Data excerpts:
--*--
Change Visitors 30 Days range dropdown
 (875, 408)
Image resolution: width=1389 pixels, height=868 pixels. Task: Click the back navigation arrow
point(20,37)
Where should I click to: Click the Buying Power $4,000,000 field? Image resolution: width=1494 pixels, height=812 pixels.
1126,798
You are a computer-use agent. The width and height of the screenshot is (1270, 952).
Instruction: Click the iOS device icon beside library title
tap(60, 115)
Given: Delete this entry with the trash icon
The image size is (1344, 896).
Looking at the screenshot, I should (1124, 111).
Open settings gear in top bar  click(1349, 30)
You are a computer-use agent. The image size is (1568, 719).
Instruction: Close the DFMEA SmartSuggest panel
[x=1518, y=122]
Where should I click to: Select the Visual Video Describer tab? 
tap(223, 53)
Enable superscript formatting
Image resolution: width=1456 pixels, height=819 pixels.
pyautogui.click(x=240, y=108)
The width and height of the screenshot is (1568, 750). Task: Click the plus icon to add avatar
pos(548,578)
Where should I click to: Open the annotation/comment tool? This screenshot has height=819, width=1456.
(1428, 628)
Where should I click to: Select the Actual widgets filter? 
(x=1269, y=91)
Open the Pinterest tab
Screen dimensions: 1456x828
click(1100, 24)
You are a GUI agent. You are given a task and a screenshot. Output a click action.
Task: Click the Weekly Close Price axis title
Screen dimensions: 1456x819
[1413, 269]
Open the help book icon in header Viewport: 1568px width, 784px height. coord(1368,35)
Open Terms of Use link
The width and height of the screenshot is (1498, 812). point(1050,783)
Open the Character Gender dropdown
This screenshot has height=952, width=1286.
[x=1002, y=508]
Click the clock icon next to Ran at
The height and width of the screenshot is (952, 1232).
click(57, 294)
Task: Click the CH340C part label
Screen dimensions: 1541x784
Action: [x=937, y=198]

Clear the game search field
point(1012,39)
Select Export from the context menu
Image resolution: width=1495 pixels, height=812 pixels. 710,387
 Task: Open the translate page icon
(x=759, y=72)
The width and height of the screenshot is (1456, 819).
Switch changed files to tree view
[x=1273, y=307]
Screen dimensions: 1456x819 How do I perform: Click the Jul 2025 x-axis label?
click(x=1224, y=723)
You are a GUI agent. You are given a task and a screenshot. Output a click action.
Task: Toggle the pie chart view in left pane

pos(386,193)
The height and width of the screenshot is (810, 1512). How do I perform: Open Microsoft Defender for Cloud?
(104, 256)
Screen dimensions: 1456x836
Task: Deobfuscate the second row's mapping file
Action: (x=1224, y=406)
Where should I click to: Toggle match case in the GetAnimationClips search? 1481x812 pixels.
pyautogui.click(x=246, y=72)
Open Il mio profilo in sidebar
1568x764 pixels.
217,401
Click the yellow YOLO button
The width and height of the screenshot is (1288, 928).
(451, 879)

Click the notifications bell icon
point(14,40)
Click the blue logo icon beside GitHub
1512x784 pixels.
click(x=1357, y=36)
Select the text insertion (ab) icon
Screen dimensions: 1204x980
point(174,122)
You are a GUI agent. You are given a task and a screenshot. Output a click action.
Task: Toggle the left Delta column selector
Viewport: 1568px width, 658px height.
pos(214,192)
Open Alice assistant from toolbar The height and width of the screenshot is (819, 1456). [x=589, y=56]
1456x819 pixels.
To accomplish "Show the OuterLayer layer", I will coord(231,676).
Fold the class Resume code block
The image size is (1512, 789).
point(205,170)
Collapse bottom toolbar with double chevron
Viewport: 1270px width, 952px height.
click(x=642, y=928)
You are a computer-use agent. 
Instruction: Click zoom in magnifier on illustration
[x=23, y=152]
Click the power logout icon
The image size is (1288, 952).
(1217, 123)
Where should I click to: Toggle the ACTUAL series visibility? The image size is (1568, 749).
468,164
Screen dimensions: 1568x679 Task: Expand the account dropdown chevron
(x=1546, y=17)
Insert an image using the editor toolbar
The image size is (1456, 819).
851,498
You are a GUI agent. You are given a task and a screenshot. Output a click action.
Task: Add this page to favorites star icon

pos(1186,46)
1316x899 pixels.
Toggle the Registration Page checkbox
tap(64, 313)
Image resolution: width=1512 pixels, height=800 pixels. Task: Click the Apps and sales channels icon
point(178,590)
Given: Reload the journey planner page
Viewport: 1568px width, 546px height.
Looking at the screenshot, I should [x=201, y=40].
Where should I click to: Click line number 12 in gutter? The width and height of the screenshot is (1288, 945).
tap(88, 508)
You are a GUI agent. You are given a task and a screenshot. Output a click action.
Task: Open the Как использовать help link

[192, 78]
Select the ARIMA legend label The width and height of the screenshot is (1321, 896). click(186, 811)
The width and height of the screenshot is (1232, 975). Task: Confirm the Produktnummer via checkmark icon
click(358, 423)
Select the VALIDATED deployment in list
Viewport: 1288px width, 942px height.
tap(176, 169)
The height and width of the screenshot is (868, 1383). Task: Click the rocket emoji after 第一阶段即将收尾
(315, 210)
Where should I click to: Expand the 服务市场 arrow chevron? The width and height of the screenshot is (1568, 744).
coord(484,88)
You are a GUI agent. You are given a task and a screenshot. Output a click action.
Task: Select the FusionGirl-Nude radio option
--*--
Your task: Write the data out again, verbatim.

Response box:
Change Visitors 30 Days range dropdown
 (875, 408)
Image resolution: width=1389 pixels, height=868 pixels. Task: Click the back navigation arrow
point(20,37)
Where should I click to: Click the Buying Power $4,000,000 field? Image resolution: width=1494 pixels, height=812 pixels.
1126,798
You are a computer-use agent. The width and height of the screenshot is (1270, 952).
Instruction: Click the iOS device icon beside library title
tap(60, 115)
Given: Delete this entry with the trash icon
The image size is (1344, 896).
Looking at the screenshot, I should (1124, 111).
Open settings gear in top bar  click(1349, 30)
You are a computer-use agent. The image size is (1568, 719).
Instruction: Close the DFMEA SmartSuggest panel
[x=1518, y=122]
Where should I click to: Select the Visual Video Describer tab? 
tap(223, 53)
Enable superscript formatting
Image resolution: width=1456 pixels, height=819 pixels.
pyautogui.click(x=240, y=108)
The width and height of the screenshot is (1568, 750). Task: Click the plus icon to add avatar
pos(548,578)
Where should I click to: Open the annotation/comment tool? This screenshot has height=819, width=1456.
(1428, 628)
Where should I click to: Select the Actual widgets filter? 
(x=1269, y=91)
Open the Pinterest tab
Screen dimensions: 1456x828
click(1100, 24)
You are a GUI agent. You are given a task and a screenshot. Output a click action.
Task: Click the Weekly Close Price axis title
Screen dimensions: 1456x819
[1413, 269]
Open the help book icon in header Viewport: 1568px width, 784px height. coord(1368,35)
Open Terms of Use link
The width and height of the screenshot is (1498, 812). point(1050,783)
Open the Character Gender dropdown
This screenshot has height=952, width=1286.
[x=1002, y=508]
Click the clock icon next to Ran at
The height and width of the screenshot is (952, 1232).
click(57, 294)
Task: Click the CH340C part label
Screen dimensions: 1541x784
Action: [x=937, y=198]

Clear the game search field
point(1012,39)
Select Export from the context menu
Image resolution: width=1495 pixels, height=812 pixels. 710,387
 Task: Open the translate page icon
(x=759, y=72)
The width and height of the screenshot is (1456, 819).
Switch changed files to tree view
[x=1273, y=307]
Screen dimensions: 1456x819 How do I perform: Click the Jul 2025 x-axis label?
click(x=1224, y=723)
You are a GUI agent. You are given a task and a screenshot. Output a click action.
Task: Toggle the pie chart view in left pane

pos(386,193)
The height and width of the screenshot is (810, 1512). How do I perform: Open Microsoft Defender for Cloud?
(104, 256)
Screen dimensions: 1456x836
Task: Deobfuscate the second row's mapping file
Action: (x=1224, y=406)
Where should I click to: Toggle match case in the GetAnimationClips search? 1481x812 pixels.
pyautogui.click(x=246, y=72)
Open Il mio profilo in sidebar
1568x764 pixels.
217,401
Click the yellow YOLO button
The width and height of the screenshot is (1288, 928).
(451, 879)

Click the notifications bell icon
point(14,40)
Click the blue logo icon beside GitHub
1512x784 pixels.
click(x=1357, y=36)
Select the text insertion (ab) icon
Screen dimensions: 1204x980
point(174,122)
You are a GUI agent. You are given a task and a screenshot. Output a click action.
Task: Toggle the left Delta column selector
Viewport: 1568px width, 658px height.
pos(214,192)
Open Alice assistant from toolbar The height and width of the screenshot is (819, 1456). [x=589, y=56]
1456x819 pixels.
To accomplish "Show the OuterLayer layer", I will coord(231,676).
Fold the class Resume code block
The image size is (1512, 789).
point(205,170)
Collapse bottom toolbar with double chevron
Viewport: 1270px width, 952px height.
click(x=642, y=928)
You are a computer-use agent. 
Instruction: Click zoom in magnifier on illustration
[x=23, y=152]
Click the power logout icon
The image size is (1288, 952).
(1217, 123)
Where should I click to: Toggle the ACTUAL series visibility? The image size is (1568, 749).
468,164
Screen dimensions: 1568x679 Task: Expand the account dropdown chevron
(x=1546, y=17)
Insert an image using the editor toolbar
The image size is (1456, 819).
851,498
You are a GUI agent. You are given a task and a screenshot. Output a click action.
Task: Add this page to favorites star icon

pos(1186,46)
1316x899 pixels.
Toggle the Registration Page checkbox
tap(64, 313)
Image resolution: width=1512 pixels, height=800 pixels. Task: Click the Apps and sales channels icon
point(178,590)
Given: Reload the journey planner page
Viewport: 1568px width, 546px height.
Looking at the screenshot, I should [x=201, y=40].
Where should I click to: Click line number 12 in gutter? The width and height of the screenshot is (1288, 945).
tap(88, 508)
You are a GUI agent. You are given a task and a screenshot. Output a click action.
Task: Open the Как использовать help link

[192, 78]
Select the ARIMA legend label The width and height of the screenshot is (1321, 896). click(186, 811)
The width and height of the screenshot is (1232, 975). Task: Confirm the Produktnummer via checkmark icon
click(358, 423)
Select the VALIDATED deployment in list
Viewport: 1288px width, 942px height.
tap(176, 169)
The height and width of the screenshot is (868, 1383). Task: Click the rocket emoji after 第一阶段即将收尾
(315, 210)
Where should I click to: Expand the 服务市场 arrow chevron? The width and height of the screenshot is (1568, 744).
coord(484,88)
You are a GUI agent. You are given a task and a screenshot. Output a click action.
Task: Select the FusionGirl-Nude radio option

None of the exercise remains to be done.